▶ _Supplied records_:
• • • • • • •

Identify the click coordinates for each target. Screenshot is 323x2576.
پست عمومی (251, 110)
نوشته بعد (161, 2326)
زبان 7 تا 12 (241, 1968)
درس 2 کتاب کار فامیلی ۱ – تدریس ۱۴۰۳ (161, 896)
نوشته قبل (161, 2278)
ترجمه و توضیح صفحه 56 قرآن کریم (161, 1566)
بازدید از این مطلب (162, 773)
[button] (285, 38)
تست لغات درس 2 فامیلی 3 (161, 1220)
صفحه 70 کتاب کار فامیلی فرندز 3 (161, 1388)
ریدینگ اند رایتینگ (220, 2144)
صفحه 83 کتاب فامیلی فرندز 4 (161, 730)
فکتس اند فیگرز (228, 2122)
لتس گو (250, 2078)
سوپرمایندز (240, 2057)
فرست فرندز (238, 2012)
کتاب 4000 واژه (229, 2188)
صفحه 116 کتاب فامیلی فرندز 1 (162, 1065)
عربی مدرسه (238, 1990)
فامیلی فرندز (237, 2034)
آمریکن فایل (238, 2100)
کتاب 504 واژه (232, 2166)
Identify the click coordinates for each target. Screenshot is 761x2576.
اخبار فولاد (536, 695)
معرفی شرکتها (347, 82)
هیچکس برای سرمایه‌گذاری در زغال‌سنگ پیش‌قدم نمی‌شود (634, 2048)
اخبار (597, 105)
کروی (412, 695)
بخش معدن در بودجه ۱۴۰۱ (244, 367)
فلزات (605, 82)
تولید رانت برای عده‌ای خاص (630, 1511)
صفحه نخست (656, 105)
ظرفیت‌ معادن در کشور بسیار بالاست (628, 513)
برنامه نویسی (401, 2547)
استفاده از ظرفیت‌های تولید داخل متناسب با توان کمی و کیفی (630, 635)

• • • • • • •

▶ _About this exercise_: All that is wanted is an exact copy of the lines from the line holding "سوپرمایندز (240, 2057)" through the end of the material above, including both.

▶ _Exercise answer_:
سوپرمایندز (240, 2057)
فرست فرندز (238, 2012)
کتاب 4000 واژه (229, 2188)
صفحه 116 کتاب فامیلی فرندز 1 (162, 1065)
عربی مدرسه (238, 1990)
فامیلی فرندز (237, 2034)
آمریکن فایل (238, 2100)
کتاب 504 واژه (232, 2166)
Identify the click coordinates for each target. Screenshot is 761x2576.
اخبار فولاد (536, 695)
معرفی شرکتها (347, 82)
هیچکس برای سرمایه‌گذاری در زغال‌سنگ پیش‌قدم نمی‌شود (634, 2048)
اخبار (597, 105)
کروی (412, 695)
بخش معدن در بودجه ۱۴۰۱ (244, 367)
فلزات (605, 82)
تولید رانت برای عده‌ای خاص (630, 1511)
صفحه نخست (656, 105)
ظرفیت‌ معادن در کشور بسیار بالاست (628, 513)
برنامه نویسی (401, 2547)
استفاده از ظرفیت‌های تولید داخل متناسب با توان کمی و کیفی (630, 635)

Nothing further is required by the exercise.